# [REQUIRED TASK 1]
Decide whether each statement below agrees with the forum thread. For each one, answer yes or no and quote the words from the thread that settle it.
(a) SandmanWN's current core router uses 40 OC192 blades to reach its peak.
(b) Alpha4 claims to be an expert on the subject.
(c) The first post says Comcast has already started installing new waveguides.

While this is great and all, I am wondering what the estimated time frame is for something like this to actually be implemented. For example, if a high-speed provider (Comcast or whoever) wanted to implement this upgrade, would they need to go into each area and install new "waveguides"? Are these buried and/or numerous? I just know that if this would take going into each neighborhood and digging up lines, even with a huge speed boost and cheap "waveguide" cost (no idea what that actually is hah), they have very little incentive to get it done (see Oligopoly).

If anyone knows what this sort of upgrade requires, please fill us in...assuming it was ready to go today of course




RE: Time frame/Cost?
By Alpha4 on 2/4/2009 12:07:30 PM , Rating: 5
quote:
While this is great and all, I am wondering what the estimated time frame is for something like this to actually be implemented.
As with all things reported on Dailytech, this technology won't roll out until:
a) 15 years from now
b) when it's obsolete
c) when you've forgotten all about it

Take your pick! ;)


RE: Time frame/Cost?
By SandmanWN on 2/4/2009 1:54:14 PM , Rating: 2
yeah and this tech is also dependent on other things such as the switch fabric on the core router being able to handle that much data throughput between 50-60 cards.

I think the main benefit is power. Our current core router takes 40 OC192 blades to reach its peak of 5.4 Terabytes with a power usage of over 9000 Watts. Doing that with 6 cards and a chassis 1/4 the size would be incredible for our Co-Lo energy bills.

Although given a single core setup now is a multi-million dollar deal on top a yearly million dollar contract for upkeep, I can imagine this is going to be a huge investment that dwarfs current costs. I suppose its a good thing its probably years out from deployment given the current financial atmosphere.


RE: Time frame/Cost?
By SandmanWN on 2/4/2009 2:04:59 PM , Rating: 2
bit of an embarrassing slip-up. 5.4 terabits not bytes.


RE: Time frame/Cost?
By Jedi2155 on 2/4/2009 5:07:01 PM , Rating: 4
Since it was consuming over 9000 watts of power, all is forgiven.


RE: Time frame/Cost?
By Alpha4 on 2/4/2009 3:17:08 PM , Rating: 2
I don't proclaim to be an expert on the subject, but I don't see how this tech would necessarily have to impact any current infrastructures. If the technology was successfully rushed to market then the only concern I foresee would be manufacturers phasing out or dropping support for existing equipment a little bit sooner.


RE: Time frame/Cost?

# [INFORMATION PROVIDED]
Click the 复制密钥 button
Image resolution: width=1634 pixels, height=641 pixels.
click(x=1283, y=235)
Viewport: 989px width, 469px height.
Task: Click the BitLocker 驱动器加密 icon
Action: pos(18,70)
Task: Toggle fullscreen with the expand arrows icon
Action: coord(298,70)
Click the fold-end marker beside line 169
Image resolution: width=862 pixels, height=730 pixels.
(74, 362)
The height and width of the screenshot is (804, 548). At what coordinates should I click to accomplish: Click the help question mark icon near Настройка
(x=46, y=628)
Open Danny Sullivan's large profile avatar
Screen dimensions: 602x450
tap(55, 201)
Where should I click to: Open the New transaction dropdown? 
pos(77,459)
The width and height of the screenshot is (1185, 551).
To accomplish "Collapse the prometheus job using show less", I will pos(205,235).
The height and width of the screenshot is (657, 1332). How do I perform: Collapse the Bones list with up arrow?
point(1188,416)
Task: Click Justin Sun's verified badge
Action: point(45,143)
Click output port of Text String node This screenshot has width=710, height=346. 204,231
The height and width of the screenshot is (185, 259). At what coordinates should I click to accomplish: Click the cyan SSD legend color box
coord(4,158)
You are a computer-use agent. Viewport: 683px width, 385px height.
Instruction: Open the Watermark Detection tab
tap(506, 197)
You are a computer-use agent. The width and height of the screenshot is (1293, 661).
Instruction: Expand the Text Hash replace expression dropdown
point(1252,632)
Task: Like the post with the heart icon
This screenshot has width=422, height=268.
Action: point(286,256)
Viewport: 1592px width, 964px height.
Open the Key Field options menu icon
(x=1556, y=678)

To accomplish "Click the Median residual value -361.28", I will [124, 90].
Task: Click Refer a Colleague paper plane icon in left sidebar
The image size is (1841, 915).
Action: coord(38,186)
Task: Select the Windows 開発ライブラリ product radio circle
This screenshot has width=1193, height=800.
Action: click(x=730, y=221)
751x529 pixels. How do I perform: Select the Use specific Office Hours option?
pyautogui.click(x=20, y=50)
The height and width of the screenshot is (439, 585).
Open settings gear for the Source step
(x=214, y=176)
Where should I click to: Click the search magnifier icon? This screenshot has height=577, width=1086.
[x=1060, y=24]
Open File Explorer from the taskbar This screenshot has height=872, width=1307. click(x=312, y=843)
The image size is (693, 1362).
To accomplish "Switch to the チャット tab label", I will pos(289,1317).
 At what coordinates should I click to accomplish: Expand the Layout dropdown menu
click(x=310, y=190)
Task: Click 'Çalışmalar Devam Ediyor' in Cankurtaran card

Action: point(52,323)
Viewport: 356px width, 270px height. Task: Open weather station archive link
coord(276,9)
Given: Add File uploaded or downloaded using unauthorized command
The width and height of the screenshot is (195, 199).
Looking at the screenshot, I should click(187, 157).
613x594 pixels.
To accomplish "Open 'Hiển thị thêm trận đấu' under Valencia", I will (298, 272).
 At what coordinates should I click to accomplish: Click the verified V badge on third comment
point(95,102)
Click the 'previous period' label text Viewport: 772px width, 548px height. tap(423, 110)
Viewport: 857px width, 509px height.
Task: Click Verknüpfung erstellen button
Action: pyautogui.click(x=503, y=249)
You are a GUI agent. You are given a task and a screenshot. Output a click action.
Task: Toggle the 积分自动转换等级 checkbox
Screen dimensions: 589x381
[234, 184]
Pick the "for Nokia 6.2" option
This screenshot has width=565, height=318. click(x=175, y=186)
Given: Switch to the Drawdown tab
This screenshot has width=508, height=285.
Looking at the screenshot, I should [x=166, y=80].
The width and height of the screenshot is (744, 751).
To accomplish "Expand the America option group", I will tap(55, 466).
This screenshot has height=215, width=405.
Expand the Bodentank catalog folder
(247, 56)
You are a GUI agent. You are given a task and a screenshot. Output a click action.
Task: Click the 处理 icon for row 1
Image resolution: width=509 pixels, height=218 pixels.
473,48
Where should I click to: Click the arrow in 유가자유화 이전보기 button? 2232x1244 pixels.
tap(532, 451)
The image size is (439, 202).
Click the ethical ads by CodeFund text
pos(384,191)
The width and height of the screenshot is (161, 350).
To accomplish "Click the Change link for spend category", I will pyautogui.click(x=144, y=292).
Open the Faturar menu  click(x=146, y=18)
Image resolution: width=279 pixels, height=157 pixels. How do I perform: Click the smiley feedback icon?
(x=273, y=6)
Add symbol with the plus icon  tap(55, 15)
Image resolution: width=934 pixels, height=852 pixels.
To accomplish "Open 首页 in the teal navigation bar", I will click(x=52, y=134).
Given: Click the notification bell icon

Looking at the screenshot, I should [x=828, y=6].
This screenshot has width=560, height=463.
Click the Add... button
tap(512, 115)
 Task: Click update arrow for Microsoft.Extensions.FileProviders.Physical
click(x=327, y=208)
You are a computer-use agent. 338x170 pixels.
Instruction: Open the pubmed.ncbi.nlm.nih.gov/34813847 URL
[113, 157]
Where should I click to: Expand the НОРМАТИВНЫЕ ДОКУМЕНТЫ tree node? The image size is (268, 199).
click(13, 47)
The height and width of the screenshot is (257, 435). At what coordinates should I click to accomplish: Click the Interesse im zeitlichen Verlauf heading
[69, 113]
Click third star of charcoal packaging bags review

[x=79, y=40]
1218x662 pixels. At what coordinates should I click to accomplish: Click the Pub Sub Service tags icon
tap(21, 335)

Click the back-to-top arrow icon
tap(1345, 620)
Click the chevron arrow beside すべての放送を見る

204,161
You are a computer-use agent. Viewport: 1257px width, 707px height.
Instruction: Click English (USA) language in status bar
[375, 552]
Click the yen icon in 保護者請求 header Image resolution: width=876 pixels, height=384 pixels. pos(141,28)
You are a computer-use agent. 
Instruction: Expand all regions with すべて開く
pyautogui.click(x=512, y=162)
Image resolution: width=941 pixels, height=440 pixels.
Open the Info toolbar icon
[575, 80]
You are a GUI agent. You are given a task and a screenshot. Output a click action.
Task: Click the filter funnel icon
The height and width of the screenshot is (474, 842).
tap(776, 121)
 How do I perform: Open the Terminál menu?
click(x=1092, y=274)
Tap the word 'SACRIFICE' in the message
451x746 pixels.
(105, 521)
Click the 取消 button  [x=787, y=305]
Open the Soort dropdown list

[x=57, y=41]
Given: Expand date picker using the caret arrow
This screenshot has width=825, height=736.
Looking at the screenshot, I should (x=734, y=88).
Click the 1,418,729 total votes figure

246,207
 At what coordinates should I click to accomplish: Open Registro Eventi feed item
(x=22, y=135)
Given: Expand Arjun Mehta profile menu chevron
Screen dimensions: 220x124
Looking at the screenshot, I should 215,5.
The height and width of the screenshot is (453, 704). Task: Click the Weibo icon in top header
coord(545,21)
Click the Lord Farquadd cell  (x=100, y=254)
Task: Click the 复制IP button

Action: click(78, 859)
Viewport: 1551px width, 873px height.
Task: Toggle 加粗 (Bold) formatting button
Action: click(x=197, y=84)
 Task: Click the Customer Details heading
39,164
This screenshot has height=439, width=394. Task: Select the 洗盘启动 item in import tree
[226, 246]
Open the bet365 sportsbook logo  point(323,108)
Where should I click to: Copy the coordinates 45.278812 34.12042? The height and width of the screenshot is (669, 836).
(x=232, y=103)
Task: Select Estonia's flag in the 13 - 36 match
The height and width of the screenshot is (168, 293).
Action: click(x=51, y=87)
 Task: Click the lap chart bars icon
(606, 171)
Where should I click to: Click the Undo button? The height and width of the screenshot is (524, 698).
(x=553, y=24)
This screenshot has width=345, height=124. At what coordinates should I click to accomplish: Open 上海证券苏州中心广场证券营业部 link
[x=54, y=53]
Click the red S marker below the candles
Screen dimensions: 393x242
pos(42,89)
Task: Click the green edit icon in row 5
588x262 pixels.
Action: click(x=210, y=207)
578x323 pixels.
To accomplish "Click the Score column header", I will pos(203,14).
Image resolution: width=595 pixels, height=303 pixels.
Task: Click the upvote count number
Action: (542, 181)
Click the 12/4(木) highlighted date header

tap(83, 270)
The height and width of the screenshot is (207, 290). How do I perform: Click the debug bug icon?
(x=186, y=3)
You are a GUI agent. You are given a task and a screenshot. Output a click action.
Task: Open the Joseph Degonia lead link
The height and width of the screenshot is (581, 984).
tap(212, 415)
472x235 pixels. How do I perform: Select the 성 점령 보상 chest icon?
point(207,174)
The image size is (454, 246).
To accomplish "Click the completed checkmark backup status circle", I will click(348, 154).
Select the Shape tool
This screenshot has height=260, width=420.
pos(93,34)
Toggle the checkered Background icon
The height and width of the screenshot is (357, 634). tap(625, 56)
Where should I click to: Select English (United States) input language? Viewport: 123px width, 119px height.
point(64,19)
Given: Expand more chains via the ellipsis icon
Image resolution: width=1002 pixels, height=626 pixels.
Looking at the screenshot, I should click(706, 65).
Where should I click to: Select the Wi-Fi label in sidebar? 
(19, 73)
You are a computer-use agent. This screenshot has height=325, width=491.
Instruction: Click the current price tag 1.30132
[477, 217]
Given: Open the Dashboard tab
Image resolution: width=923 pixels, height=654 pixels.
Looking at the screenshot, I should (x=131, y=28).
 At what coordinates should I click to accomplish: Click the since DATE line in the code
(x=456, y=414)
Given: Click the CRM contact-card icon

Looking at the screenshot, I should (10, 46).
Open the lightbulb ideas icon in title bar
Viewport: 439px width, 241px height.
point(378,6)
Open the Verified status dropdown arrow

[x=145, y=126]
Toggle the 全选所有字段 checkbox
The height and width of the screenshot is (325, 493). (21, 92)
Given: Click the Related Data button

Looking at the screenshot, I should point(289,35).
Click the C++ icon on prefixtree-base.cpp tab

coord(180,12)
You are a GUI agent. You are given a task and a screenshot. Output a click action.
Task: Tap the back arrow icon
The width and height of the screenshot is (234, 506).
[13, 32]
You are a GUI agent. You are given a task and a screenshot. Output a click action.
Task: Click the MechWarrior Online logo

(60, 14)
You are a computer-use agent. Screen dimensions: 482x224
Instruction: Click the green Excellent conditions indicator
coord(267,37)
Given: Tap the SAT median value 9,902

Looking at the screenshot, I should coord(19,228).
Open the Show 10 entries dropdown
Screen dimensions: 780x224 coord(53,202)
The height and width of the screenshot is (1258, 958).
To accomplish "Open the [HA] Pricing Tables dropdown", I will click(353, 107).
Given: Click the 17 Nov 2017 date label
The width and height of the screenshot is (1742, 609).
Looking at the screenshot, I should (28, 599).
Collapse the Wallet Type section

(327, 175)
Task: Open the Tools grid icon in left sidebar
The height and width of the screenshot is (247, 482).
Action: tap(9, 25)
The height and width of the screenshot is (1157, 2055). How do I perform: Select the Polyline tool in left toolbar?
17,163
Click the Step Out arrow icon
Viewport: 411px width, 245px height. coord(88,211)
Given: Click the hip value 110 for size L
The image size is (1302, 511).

# [REQUIRED TASK 2]
In the listing, rewrite the lines from the one containing "The height and width of the screenshot is (439, 585)." through the one containing "click(x=310, y=190)", including both, with "screenshot" swapped for "capture" and nothing else altered.

# [PROBLEM SOLUTION 1]
(a) Yes: "Our current core router takes 40 OC192 blades to reach its peak of 5.4 Terabytes"
(b) No: "I don't proclaim to be an expert on the subject"
(c) No: "if a high-speed provider (Comcast or whoever) wanted to implement this upgrade, would they need to go into each area and install new "waveguides"?"

# [PROBLEM SOLUTION 2]
The height and width of the capture is (439, 585).
Open settings gear for the Source step
(x=214, y=176)
Where should I click to: Click the search magnifier icon? This capture has height=577, width=1086.
[x=1060, y=24]
Open File Explorer from the taskbar This capture has height=872, width=1307. click(x=312, y=843)
The image size is (693, 1362).
To accomplish "Switch to the チャット tab label", I will pos(289,1317).
 At what coordinates should I click to accomplish: Expand the Layout dropdown menu
click(x=310, y=190)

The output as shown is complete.